- Born: February 17, 1834 Burlington County, New Jersey, U.S.
- Died: December 24, 1885 (aged 51) Philadelphia, Pennsylvania, U.S.
- Place of burial: Harleigh Cemetery, Camden, New Jersey
- Allegiance: United States of America Union
- Branch: Union Army
- Rank: Colonel Brevet Brigadier General
- Conflicts: American Civil War Second Battle of Bull Run (WIA); Battle of Chancellorsville (WIA); Battle of Gettysburg; ;

= George C. Burling =

Union Army general (1834–1885)

George Childs Burling (February 17, 1834 - December 24, 1885) was a United States Union Army officer during the American Civil War, serving mostly as colonel and commander of the 6th New Jersey Volunteer Infantry. Burling was born in Burlington County, New Jersey, raised on his father's farm, and educated at a private school in Norristown, Pennsylvania. He was a coal merchant and a militia officer before the war. Burling's militia company was mustered into the volunteer service for a three-month term in July 1861, but it became Company F of the 6th New Jersey with a three-year enlistment on September 9, 1861. Burling became the regiment's major on March 19, 1862, and lieutenant colonel on May 7 of that year. Burling was wounded at the Second Battle of Bull Run in August 1862.

When Colonel Gershom Mott, commander of the 6th New Jersey, became a general, Burling was promoted to colonel. Burling commanded the regiment at the Battle of Chancellorsville, where he was wounded. His most notable service was as commander of his brigade (once known as the "Second New Jersey Brigade" of III Corps (ACW) but reorganized to include troops from other states) at the July 1863 Battle of Gettysburg. His brigade was in reserve at the beginning of the second day's fighting on the left flank of the Army of the Potomac, but regiments were moved about separately as higher commanders saw fit. One regiment, 6th New Jersey, fought near Devil's Den. The 8th New Jersey and 115th Pennsylvania fought in the Wheatfield. The 7th New Jersey and 2nd New Hampshire supported artillery deployed at the Peach Orchard. 5th New Jersey was on the Emmitsburg Road. The brigade entered the battle with an estimated 1,396 troops and lost, according to Burling, 513 officers and men.

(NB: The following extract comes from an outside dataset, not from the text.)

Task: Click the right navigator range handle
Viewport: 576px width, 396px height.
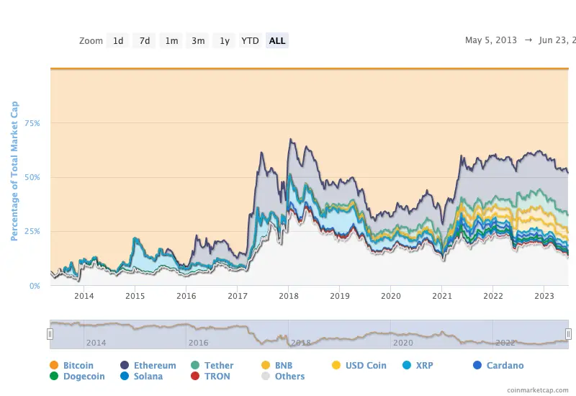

Burling resigned on March 4, 1864, because of ill health. On December 18, 1867, President Andrew Johnson nominated Burling for appointment to the grade of brevet brigadier general of volunteers, to rank from March 13, 1865, for "gallant and meritorious services in the Battle of Gettysburg, Pa," and the United States Senate confirmed the appointment on February 14, 1868.

Burling married in October 1862. After the war, he and his wife lived on a farm outside Philadelphia. Burling was employed for a time by the Pennsylvania Railroad and died at his home in Philadelphia of pulmonary cancer two decades after the war ended. He was interred at Mount Vernon Cemetery in Philadelphia on December 28, 1885, and later reinterred in Harleigh Cemetery, Camden, New Jersey, in the Trinity Section, Lot 118. He is one of three Civil War Union Brevet Generals interred in the cemetery, along with Colonel William Joyce Sewell of the 5th New Jersey Volunteer Infantry and Colonel Timothy C. Moore of the 34th New Jersey Volunteer Infantry.